Synthesis of Aldehyde-Functionalized Building Blocks and Their Use for the Cyclization of Peptides : Applications to Angiotensin II
This study addresses the issue of how to convert peptides into drug-like non- peptides with retained biological activities at peptide receptors. Angiotensin II (Asp-Arg-Val-Tyr-Ile-His-Pro-Phe, Ang II) was used as a model peptide. Knowledge of the bioactive conformations of endogenous peptides is invaluable for the conversion of peptides into less peptidic analogues. Effectively constrained cyclic analogues, with retained pharmacological activities, may provide valuable information about the bioactive conformations of the peptide in question. This thesis describes the development of synthesis for a number of protected, aldehyde-functionalized building blocks for standard solid phase peptide synthesis, and their use for the preparation of cyclic peptide analogues. The effect of variations in the side-chain lengths of the building blocks, on the outcome of the cyclizations was studied. Incorporation of a building block derived from L-aspartic acid afforded bicyclization towards the C-terininal end of the peptide, while for the corresponding L-glutamic acid derived building block, N-terminal directed bicyclization was achieved. A building block derived from L-2-aminoadipic acid was exploited for monocyclization furnishing cis- and trans- vinyl sulfide bridged peptide analogues. The described cyclization methods have been applied to the synthesis of a number of conformationally constrained Ang II analogues, for which the pharmacological properties have been evaluated. Two of the Ang II analogues synthesized displayed high affinities and full agonist activities at the AT1 angiotensin receptor, and have proven to be useful tools in the search for the bioactive conformation of Ang II.

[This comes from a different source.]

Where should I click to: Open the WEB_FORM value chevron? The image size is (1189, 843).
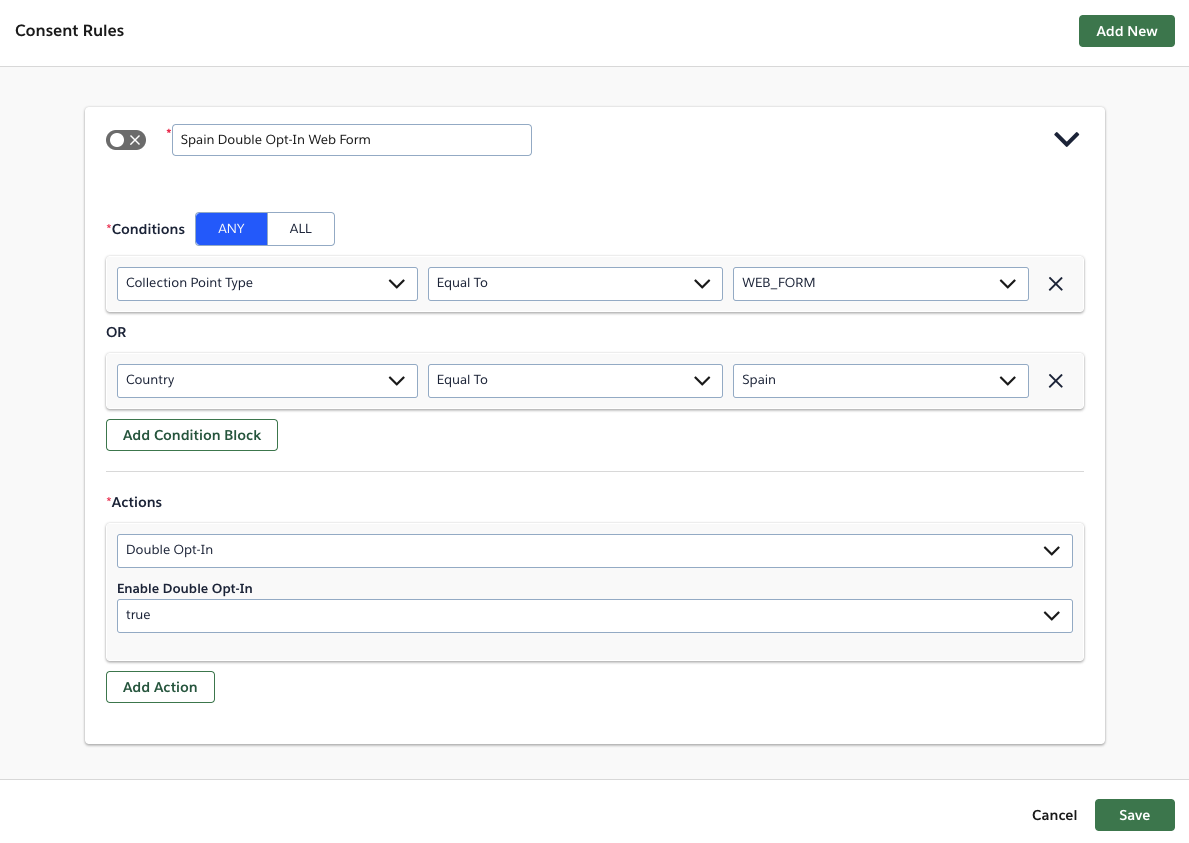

Source Type:Doctoral Dissertation
Keywords:PHARMACY; Pharmaceutical chemistry; Pharmaceutical chemistry; Synthesis; Aldehyde; Cyclization; Peptide; Angiotensin II; Ang II; Bioactive Conformation; Solid Phase Peptide Synthesis; Dimethyl Acetal; Farmaceutisk kemi; Syntes; Aldehyd; Cyklisering; Peptid; Bioaktiv konformation; Fast-fas peptidsyntes; Dimetylacetal; Organic Pharmaceutical Chemistry; organisk farmaceutisk kemi
Date of Publication:01/01/2002